Monday, September 6, 2010

Hoisted from the archives: Enough with the mystery of the wave-particle duality.

Ok, so I was reading this, and wondering things to myself like -- is religion like the belly-button of our consciousness, i.e. a conduit from our ancient limbic system to our higher planning and social interaction noodly bits our brain, and the remainder of the pathway by which we bootstrapped to sentience -- but then came to this:

Just as physicists cannot fully understand the electron as either a particle or a wave, but only as both at once, says [Andrew] Newberg, so we need both science and a more subjective, spiritual understanding in order to grasp the full nature of reality.

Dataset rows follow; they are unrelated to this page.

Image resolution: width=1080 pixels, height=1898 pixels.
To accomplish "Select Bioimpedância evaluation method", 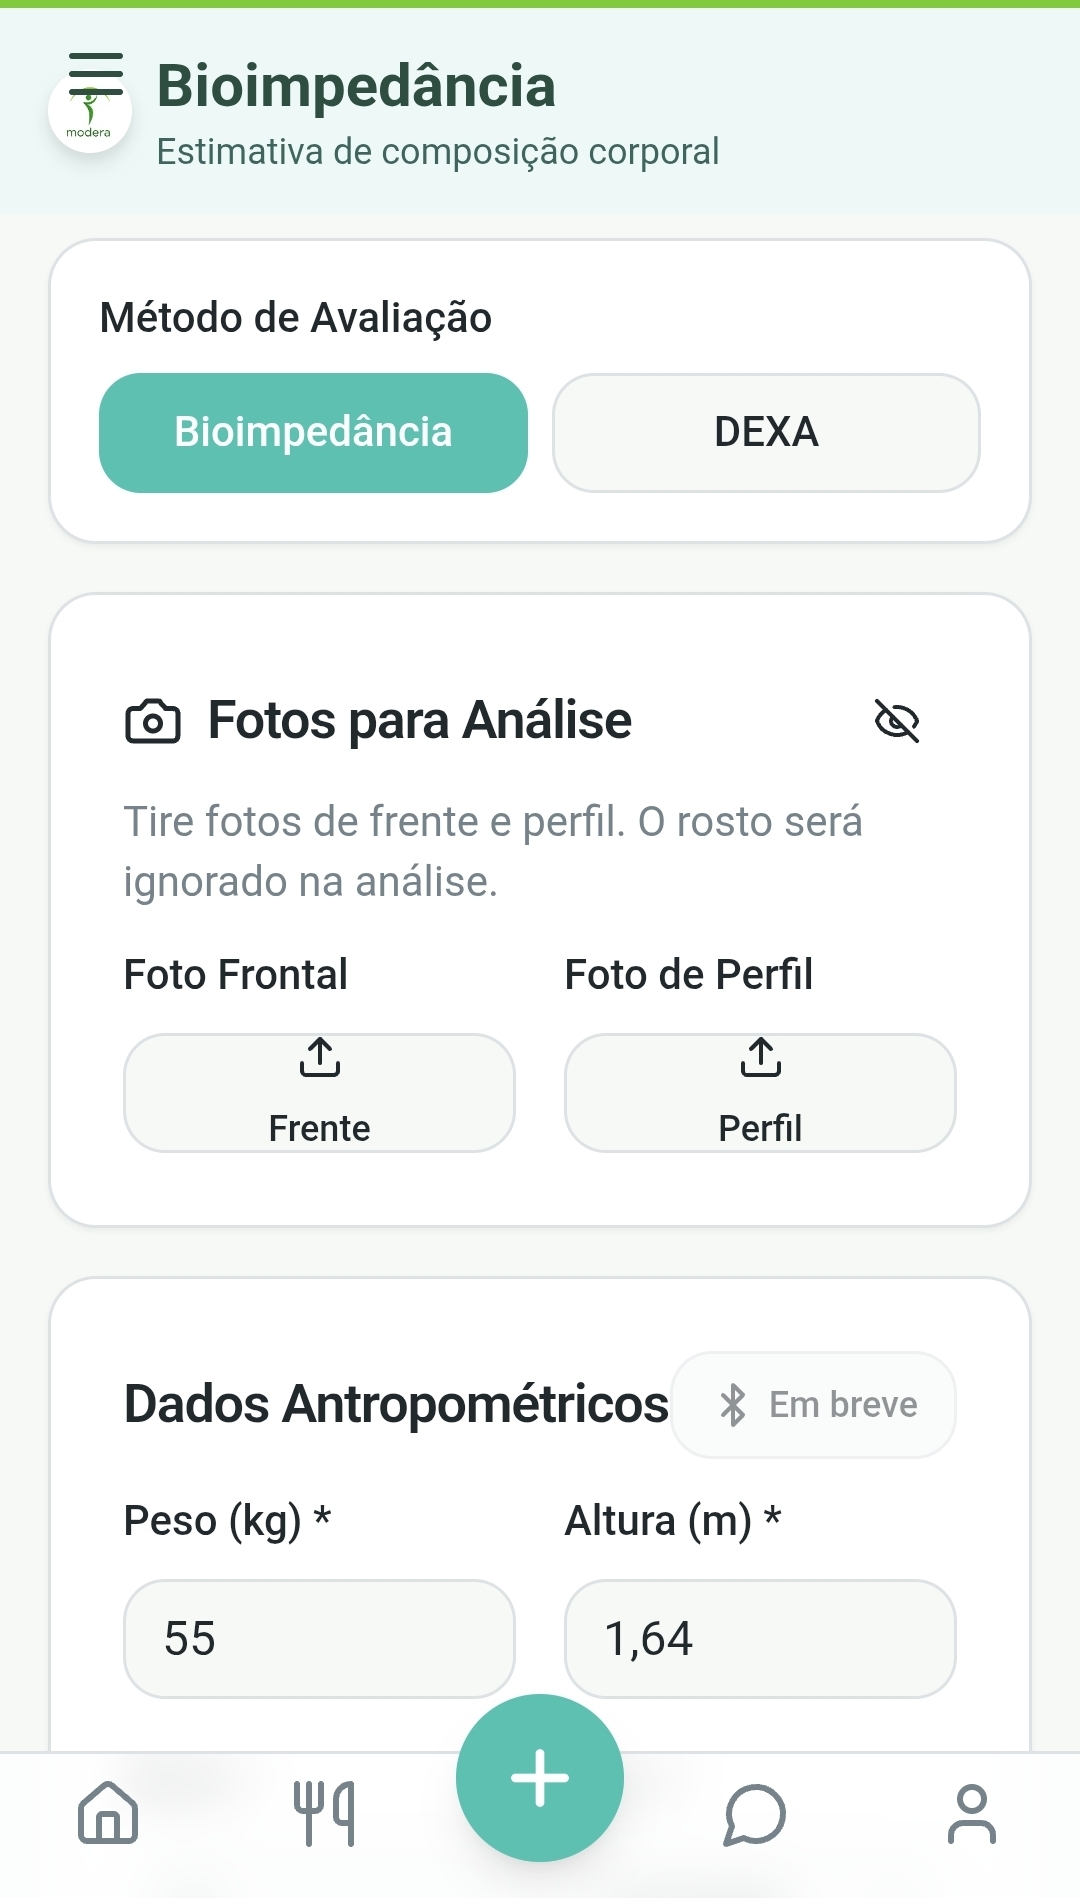I will [313, 433].
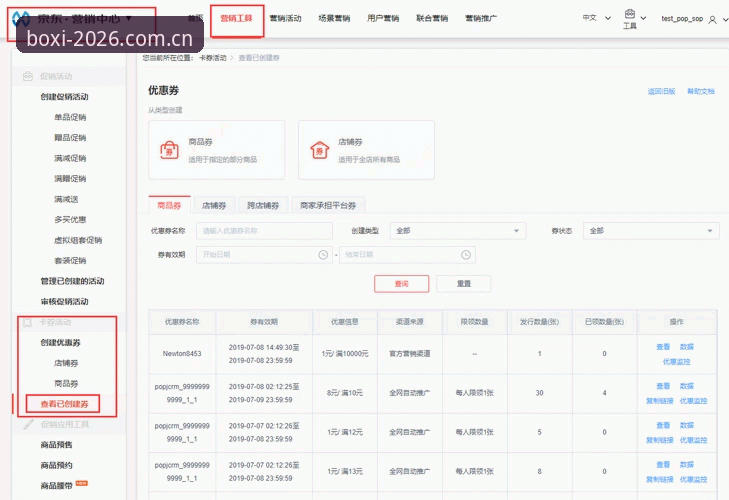This screenshot has width=729, height=500.
Task: Click the 卡券活动 sidebar section icon
Action: click(27, 322)
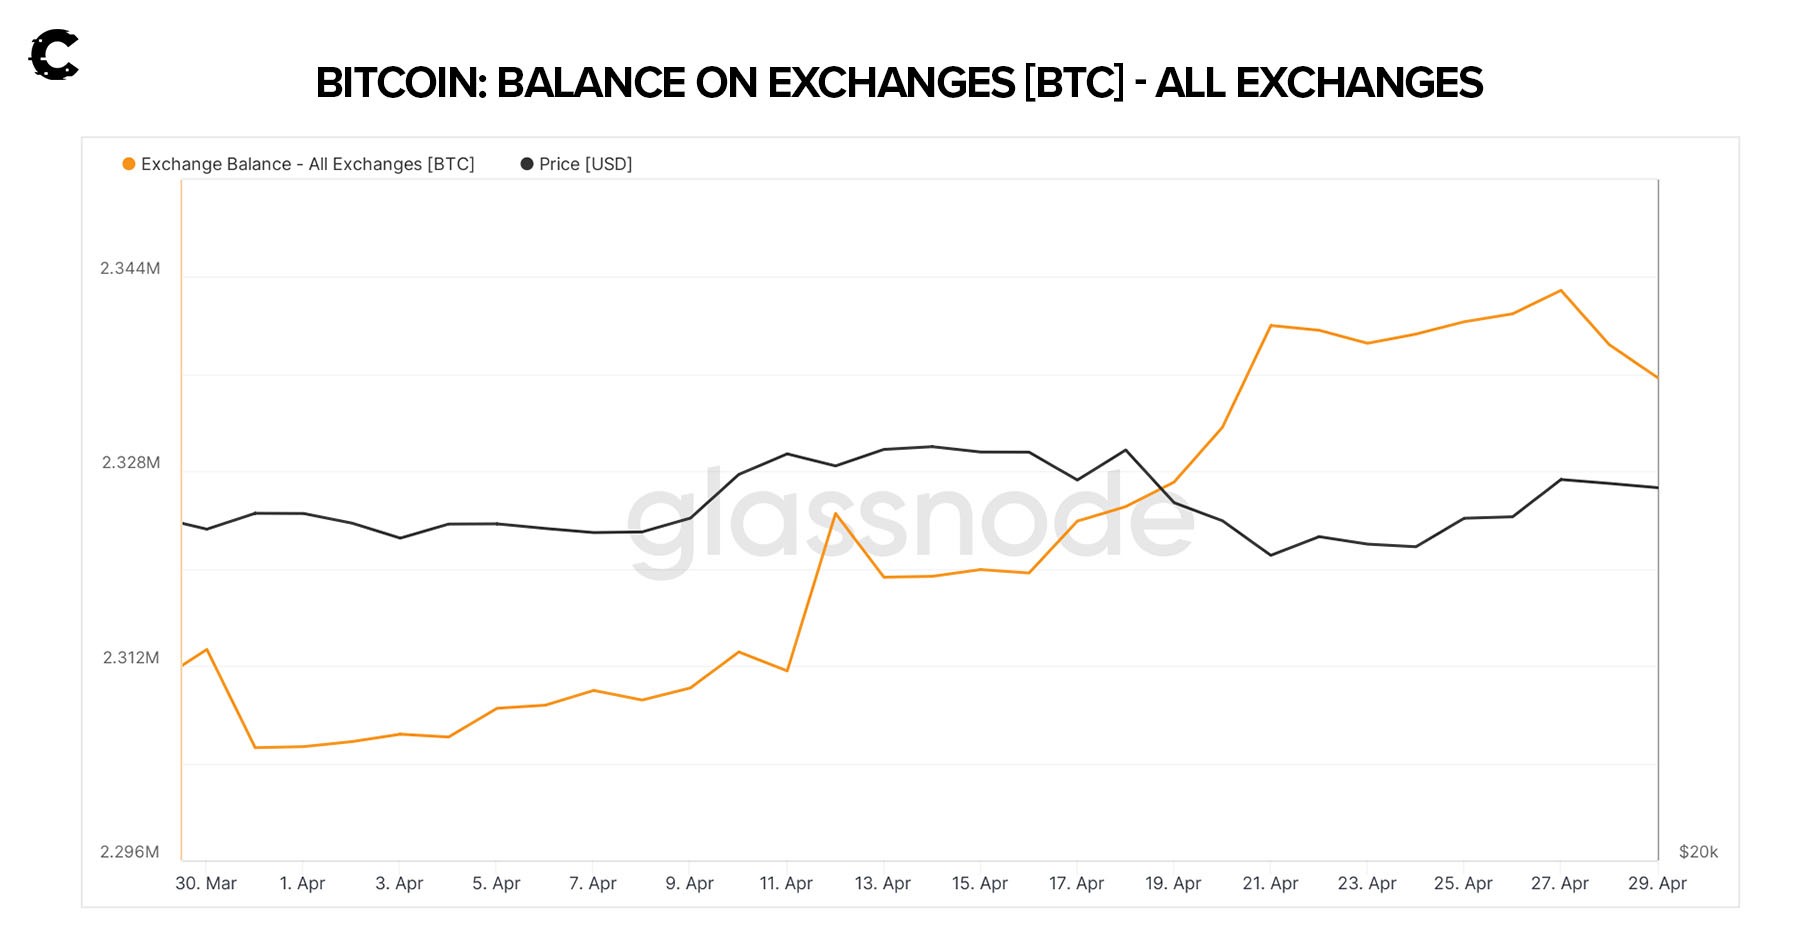
Task: Click the 2.344M y-axis label
Action: pos(130,268)
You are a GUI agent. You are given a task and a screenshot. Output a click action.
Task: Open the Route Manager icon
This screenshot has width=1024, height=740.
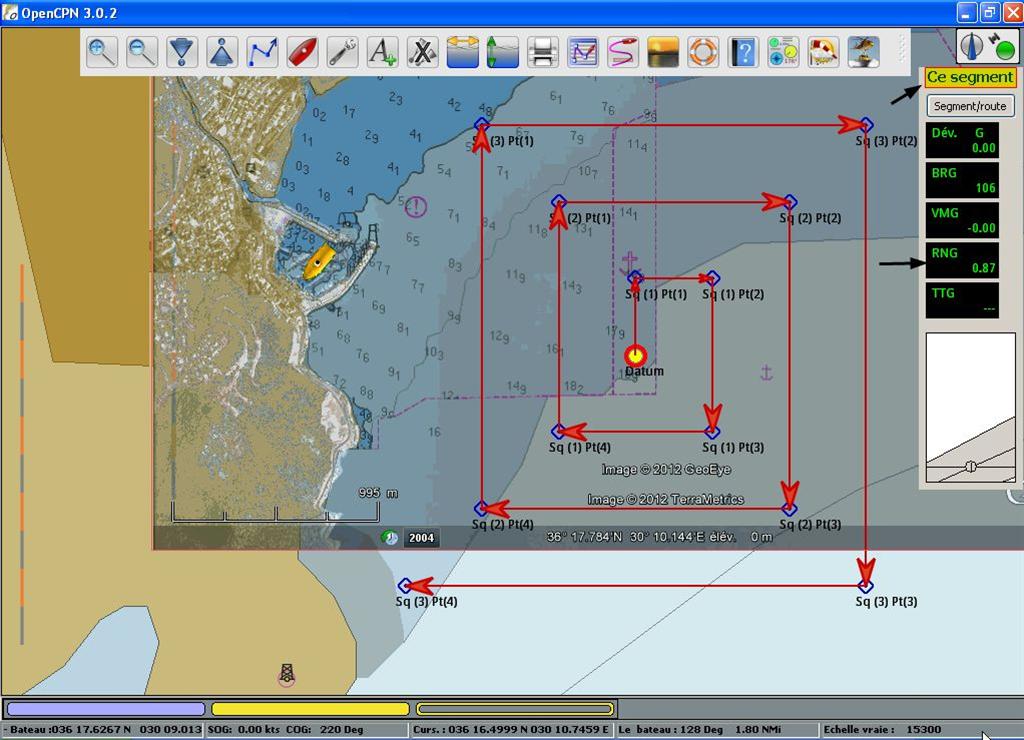582,51
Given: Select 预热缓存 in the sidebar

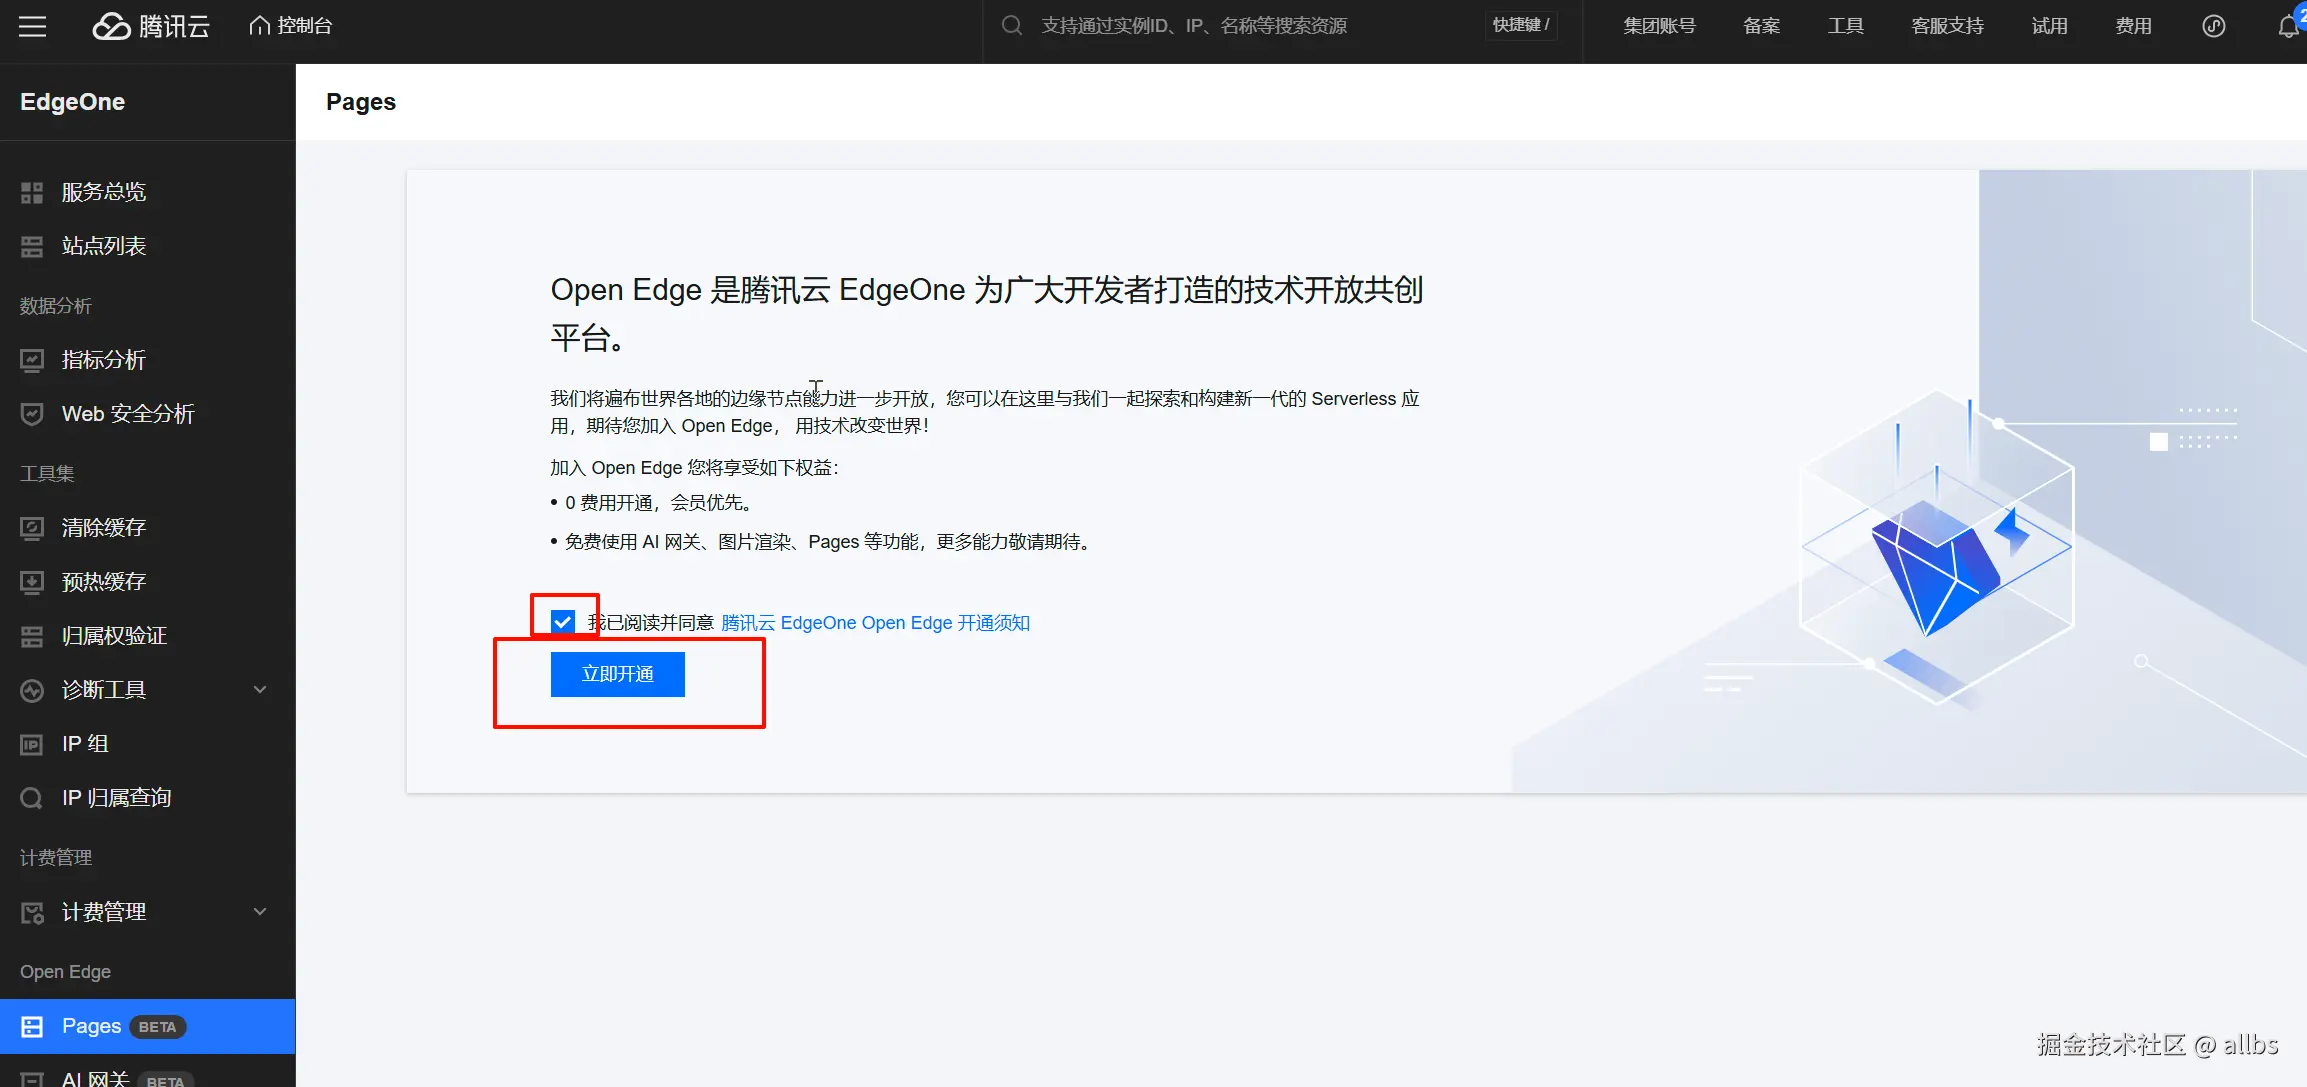Looking at the screenshot, I should click(103, 581).
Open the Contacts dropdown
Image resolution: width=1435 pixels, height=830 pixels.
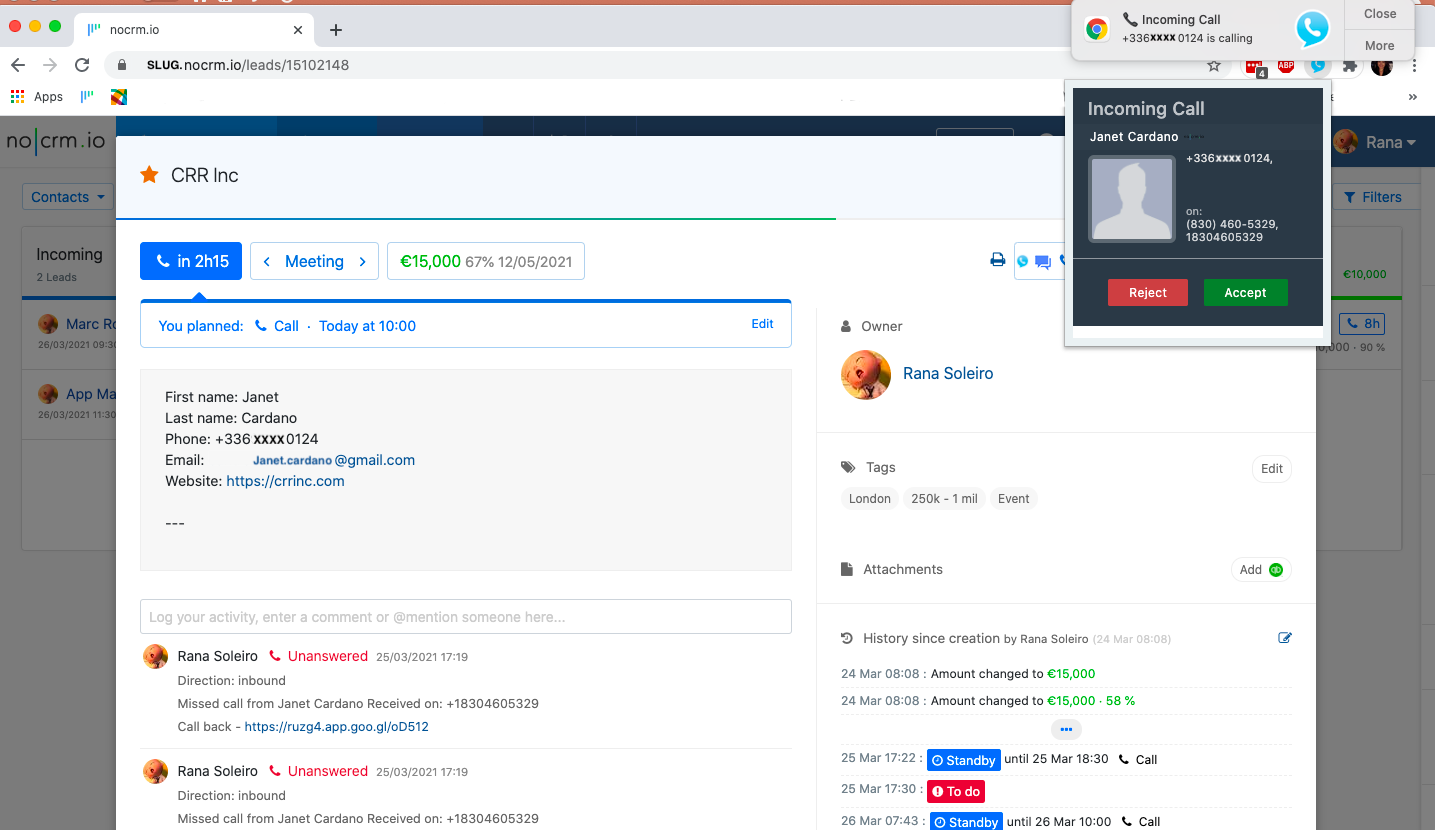66,197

Wave-particle duality? Yes we do have to describe electrons as both in particular experiments, but we can fully understand the electron (to 10 or so decimal places) as a single thing: an irreducible (Dirac spinor) representation of the Lorentz symmetry group. Sort of like how a cube is a (scalar) representation of the group of 90 degree rotations about the x, y, and z axes, and a sphere is a representation of the group of all rotations, an electron is a particular representation of the various 'rotations' of the Lorentz group (which gives us the weird stuff in Einstein's special relativity).

So what Newberg is saying is that there is some kind of unified quantum field theory of brain function out there waiting to be discovered. This is what dualities have meant in the past. The duality between electricity and magnetism gave us Maxwell's electromagnetism. It's not mysterious anymore ... 150 years later. The wave-particle duality lead to Quantum Electrodynamics only 20 or so years later. T-duality may be one of the links that eventually lead to the string theory description of everything.

You are welcome to continue to be weirded out by the quantum mechanics of 80 years ago if you'd like, but the uncertainty principle is nothing more mysterious than why you need measure something resonating for a longer time to more precisely determine its tone (or that something that resonates for a short time does not have a precise tone). Or if you wiggle a jumprope between two people, that you can figure out the wavelength if you make a standing wave, and figure out where the pulse is if you make a pulse, but not vice versa and never both.


There are things that are actually mysterious in quantum mechanics (like entanglement), but let's bring on the new weird dualities in Physics! The AdS/CFT correspondence! The holographic principle! We may all just be projections on a screen ... and I can't show you why with a jumprope.